Moreover, it seems like every attempt that I have
made to raise this sunken ship of a topic, whether
in conversations here or elsewhere, has soon gone
down in flames or subsided with nary a whimper --
I cannot decide which is worse, but either way it
has been a fruitless, a frustrating, and a vastly
unsatisfactory experience just to try to express it.
Now, with that sort of build-up I think that you all
must be terribly -- yes, "terribly" is precisely the
word that fits -- excited about the prospects of my
bringing it up -- whatever the heck it is -- again,
but, in spite of this all too painful suspense, on
both our parts, I woke up, as I said, on that day,
rather enthusiastic about my prospects this time.
Without further ado -- well, thank you! -- let me
just say that this is the topic of Peirce's Notes
on "A Limited Universe of Marks" (ALUOM), appearing
for the first time in the volume by Peirce and his
students entitled 'Studies in Logic', published by
Little, Brown, and Company, of Boston, MA, in 1883,
(CE 4, 405-466, specifically for this note, 450-453),
and reworked again for the "Grand Logic", in 1893,
(CP 2.517-531). The original book of studies was
republished as a kind of Centenary Edition in 1983,
but I have apparently misplaced my copy of this work
in one of my last few of many geographic relocations.
Since these two versions of the remarks on ALUOM,
as I will call it, may enjoy widely varying levels
of accessibility across the breadth of this Forum,
I think that it might benefit discussion to copy as
much of them as I think necessary into the Sources
thread. The reason why I prefer to do things this
way is to separate my own remarks and speculations
as much as possible from the texts themselves, and
further, to leave the texts available in a maximally
uncluttered fashion for use in the light of what may
well turn out to be a variety of different purposes.
To this task I will now turn, but before I leave this
bit of preamble behind for what for may well turn out,
or maybe not so well turn out, to be a lengthy interval
of time, I probably ought to say a few more words in
explanation of my current tag-line for this thread.
On what do I feel that the theme of ALUOM has a bearing?

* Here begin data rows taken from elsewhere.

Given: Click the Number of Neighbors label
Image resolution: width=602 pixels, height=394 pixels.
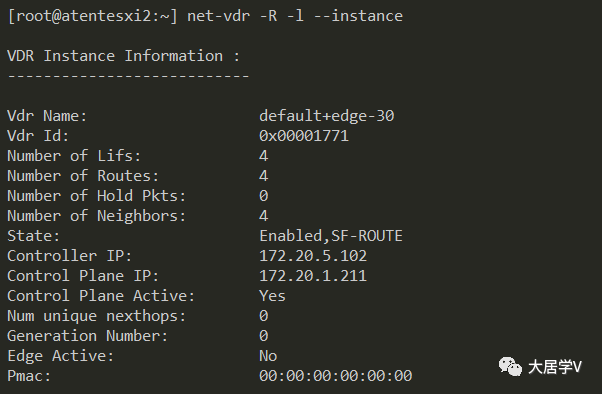Looking at the screenshot, I should 96,216.
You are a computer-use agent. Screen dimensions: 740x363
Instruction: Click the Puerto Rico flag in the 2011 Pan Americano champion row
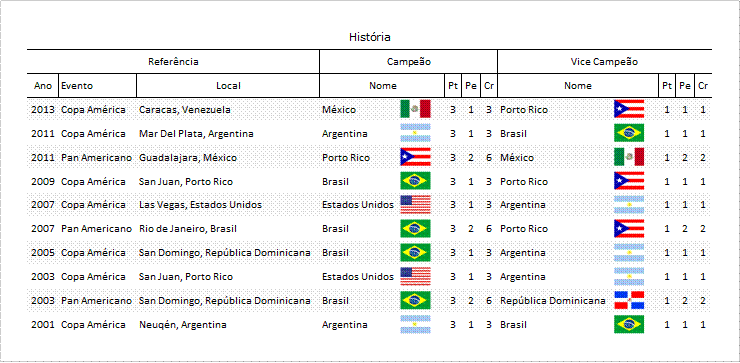pos(415,157)
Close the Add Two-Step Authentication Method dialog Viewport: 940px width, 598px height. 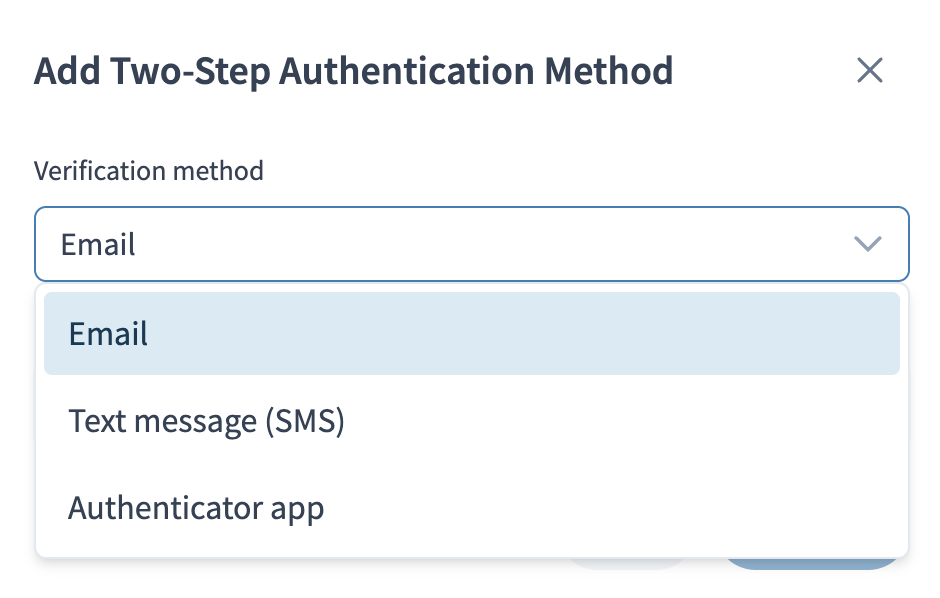point(869,71)
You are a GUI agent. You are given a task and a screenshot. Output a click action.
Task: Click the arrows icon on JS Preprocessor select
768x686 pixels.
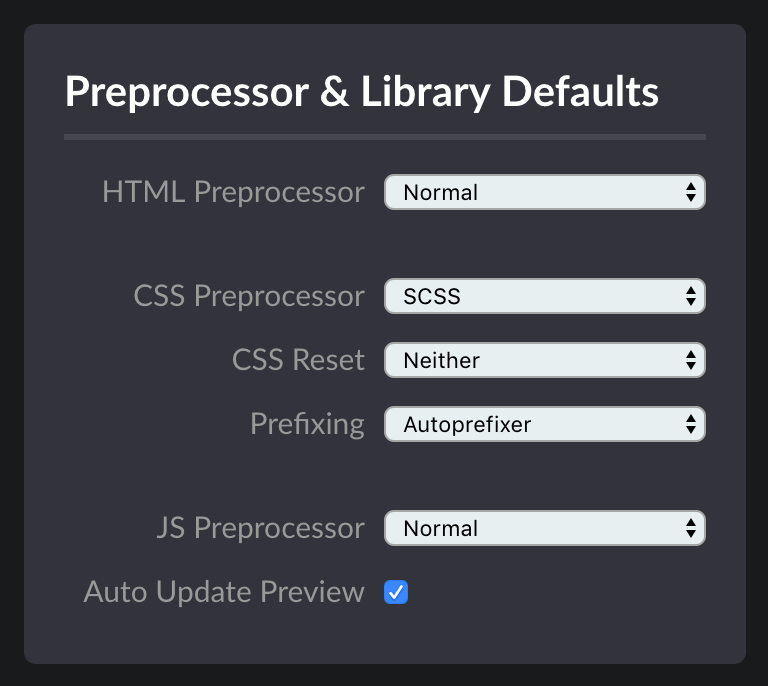tap(691, 528)
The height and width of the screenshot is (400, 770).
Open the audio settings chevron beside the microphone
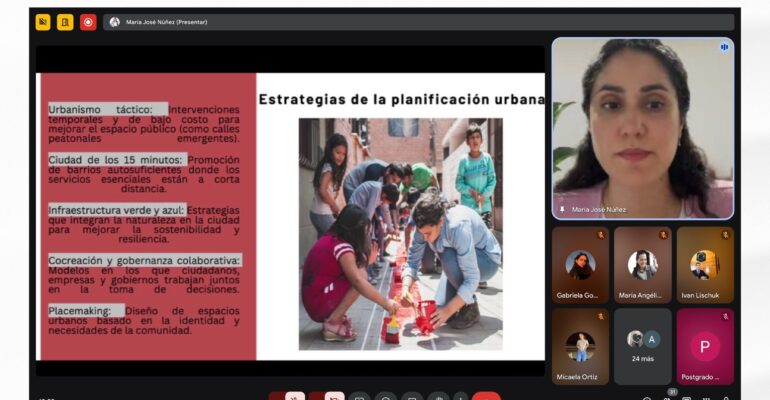tap(276, 397)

Well, on many things, easy to collect but difficult to
classify, at least, in any thoroughly rationalized and
schematized way. Natural kinds, the logic of inquiry,
especially the teasing apart of abduction and induction,
"giving a rule to abduction" (GARTA), constraints, and
thus information, innate or acquired, on admssible hype
and on permissible hypotheses, the nature of the human,
the Pragmatic Cosmos that orders the normative sciences
into a concentrically focusing and yet climbing spiral
of ascent, aspiration, reflection, and regardedness,
from aesthetics via ethics to logic in their turns --
you will no doubt begin to think that I am merely
free-associating or spinning out topics at random
if I even begin to unroll my rigamarole shopping
list of things that I think are encompassed here.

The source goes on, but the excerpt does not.